## ENUNCIADO
Reescribe con más brevedad el párrafo del texto sobre las guerras mediáticas que comienza con «Si bien hoy nos sorprende», sin perder sus datos principales.

## SECCIÓN DEL DOCUMENTO
···

Si bien hoy nos sorprende la streaming war que enfrenta a Netflix, HBO, Amazon, Disney, Apple y otras corporaciones por la hegemonía del mercado audiovisual, el fenómeno no es precisamente nuevo. Desde hace al menos seis mil años, cuando nacieron las primeras formas de escritura, diferentes tecnologías, formatos y soportes materiales han competido entre sí por ocupar un lugar dominante en el espacio comunicativo. Estas guerras mediáticas han asumido formas muy variadas, desde la disputa entre soportes de la escritura (papiro contra pergamino) hasta los desencuentros entre modos de producción radicalmente opuestos (copistas y tipógrafos), pasando por las luchas por imponer un estándar tecnológico (Betamax contra VHS, NTSC contra PAL), un sistema operativo (Macintosh contra Windows, iOS contra Android), una consola de videojuegos (Sega contra Nintendo) o un software de navegación en la web (Netscape contra Internet Explorer). A medida que transcurrieron los siglos, estos conflictos fueron adquiriendo una dimensión geopolítica cada vez mayor y terminaron involucrando a diseñadores, creadores de contenido, usuarios, Estados, iglesias, empresas, laboratorios, trabajadores, sindicatos, militares, universidades y organizaciones internacionales. Nadie quedó fuera de las guerras mediáticas.

···

## EXTRACTO DE DATOS
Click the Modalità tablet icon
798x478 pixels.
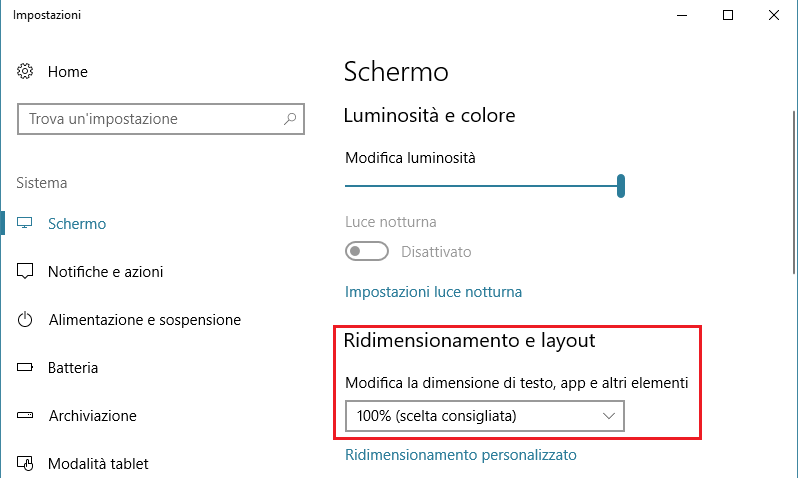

···

## RESPUESTA
La actual streaming war entre Netflix, HBO, Amazon, Disney, Apple y otras corporaciones no es un fenómeno nuevo. Desde el nacimiento de la escritura, hace al menos seis mil años, tecnologías, formatos y soportes compiten por dominar el espacio comunicativo. Estas guerras mediáticas han tenido formas variadas:
- soportes de escritura (papiro contra pergamino);
- modos de producción (copistas y tipógrafos);
- estándares tecnológicos (Betamax contra VHS, NTSC contra PAL);
- sistemas operativos (Macintosh contra Windows, iOS contra Android);
- consolas (Sega contra Nintendo);
- navegadores (Netscape contra Internet Explorer).

Con los siglos adquirieron una dimensión geopolítica creciente y acabaron involucrando a diseñadores, creadores, usuarios, Estados, iglesias, empresas, laboratorios, trabajadores, sindicatos, militares, universidades y organizaciones internacionales. Nadie quedó fuera.